• _What is being asked_
Please repeat every line below exactly, from the first to the last.

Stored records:
****************************************

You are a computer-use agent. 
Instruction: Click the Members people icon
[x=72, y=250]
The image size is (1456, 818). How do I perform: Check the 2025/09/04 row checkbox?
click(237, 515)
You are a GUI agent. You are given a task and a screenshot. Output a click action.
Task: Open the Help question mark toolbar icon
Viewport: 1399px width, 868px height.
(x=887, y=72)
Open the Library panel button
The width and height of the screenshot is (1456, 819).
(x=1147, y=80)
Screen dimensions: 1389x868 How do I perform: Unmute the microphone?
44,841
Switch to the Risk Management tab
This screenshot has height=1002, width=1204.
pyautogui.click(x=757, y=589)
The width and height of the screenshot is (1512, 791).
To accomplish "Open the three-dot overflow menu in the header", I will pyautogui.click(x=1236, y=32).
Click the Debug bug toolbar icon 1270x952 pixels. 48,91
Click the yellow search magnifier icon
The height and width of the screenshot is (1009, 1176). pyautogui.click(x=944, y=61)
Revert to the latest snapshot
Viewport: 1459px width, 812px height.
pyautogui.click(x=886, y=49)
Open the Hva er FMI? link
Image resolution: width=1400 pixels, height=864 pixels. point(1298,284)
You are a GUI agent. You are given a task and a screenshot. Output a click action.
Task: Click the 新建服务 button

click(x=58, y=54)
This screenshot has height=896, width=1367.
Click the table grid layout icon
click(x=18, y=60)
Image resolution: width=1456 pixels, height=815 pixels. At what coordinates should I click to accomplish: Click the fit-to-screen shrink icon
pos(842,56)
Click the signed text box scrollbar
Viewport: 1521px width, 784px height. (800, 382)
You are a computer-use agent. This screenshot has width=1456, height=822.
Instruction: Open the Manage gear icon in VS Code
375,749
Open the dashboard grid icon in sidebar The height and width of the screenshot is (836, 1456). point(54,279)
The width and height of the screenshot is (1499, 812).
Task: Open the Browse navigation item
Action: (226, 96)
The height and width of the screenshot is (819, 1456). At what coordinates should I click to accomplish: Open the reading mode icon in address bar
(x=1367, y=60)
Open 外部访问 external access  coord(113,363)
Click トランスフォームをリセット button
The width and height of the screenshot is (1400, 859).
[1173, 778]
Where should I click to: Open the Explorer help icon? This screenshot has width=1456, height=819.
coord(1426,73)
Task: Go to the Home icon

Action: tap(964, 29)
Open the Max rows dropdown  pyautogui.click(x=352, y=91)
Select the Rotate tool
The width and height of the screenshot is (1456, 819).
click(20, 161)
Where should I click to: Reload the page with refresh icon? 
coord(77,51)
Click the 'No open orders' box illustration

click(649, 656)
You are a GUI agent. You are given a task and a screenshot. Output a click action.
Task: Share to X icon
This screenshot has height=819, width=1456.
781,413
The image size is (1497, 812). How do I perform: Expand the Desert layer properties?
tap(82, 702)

****************************************

• _Reply to the exercise_
You are a computer-use agent. 
Instruction: Click the Members people icon
[x=72, y=250]
The image size is (1456, 818). How do I perform: Check the 2025/09/04 row checkbox?
click(237, 515)
You are a GUI agent. You are given a task and a screenshot. Output a click action.
Task: Open the Help question mark toolbar icon
Viewport: 1399px width, 868px height.
(x=887, y=72)
Open the Library panel button
The width and height of the screenshot is (1456, 819).
(x=1147, y=80)
Screen dimensions: 1389x868 How do I perform: Unmute the microphone?
44,841
Switch to the Risk Management tab
This screenshot has height=1002, width=1204.
pyautogui.click(x=757, y=589)
The width and height of the screenshot is (1512, 791).
To accomplish "Open the three-dot overflow menu in the header", I will pyautogui.click(x=1236, y=32).
Click the Debug bug toolbar icon 1270x952 pixels. 48,91
Click the yellow search magnifier icon
The height and width of the screenshot is (1009, 1176). pyautogui.click(x=944, y=61)
Revert to the latest snapshot
Viewport: 1459px width, 812px height.
pyautogui.click(x=886, y=49)
Open the Hva er FMI? link
Image resolution: width=1400 pixels, height=864 pixels. point(1298,284)
You are a GUI agent. You are given a task and a screenshot. Output a click action.
Task: Click the 新建服务 button

click(x=58, y=54)
This screenshot has height=896, width=1367.
Click the table grid layout icon
click(x=18, y=60)
Image resolution: width=1456 pixels, height=815 pixels. At what coordinates should I click to accomplish: Click the fit-to-screen shrink icon
pos(842,56)
Click the signed text box scrollbar
Viewport: 1521px width, 784px height. (800, 382)
You are a computer-use agent. This screenshot has width=1456, height=822.
Instruction: Open the Manage gear icon in VS Code
375,749
Open the dashboard grid icon in sidebar The height and width of the screenshot is (836, 1456). point(54,279)
The width and height of the screenshot is (1499, 812).
Task: Open the Browse navigation item
Action: (226, 96)
The height and width of the screenshot is (819, 1456). At what coordinates should I click to accomplish: Open the reading mode icon in address bar
(x=1367, y=60)
Open 外部访问 external access  coord(113,363)
Click トランスフォームをリセット button
The width and height of the screenshot is (1400, 859).
[1173, 778]
Where should I click to: Open the Explorer help icon? This screenshot has width=1456, height=819.
coord(1426,73)
Task: Go to the Home icon

Action: tap(964, 29)
Open the Max rows dropdown  pyautogui.click(x=352, y=91)
Select the Rotate tool
The width and height of the screenshot is (1456, 819).
click(20, 161)
Where should I click to: Reload the page with refresh icon? 
coord(77,51)
Click the 'No open orders' box illustration

click(649, 656)
You are a GUI agent. You are given a task and a screenshot. Output a click action.
Task: Share to X icon
This screenshot has height=819, width=1456.
781,413
The image size is (1497, 812). How do I perform: Expand the Desert layer properties?
tap(82, 702)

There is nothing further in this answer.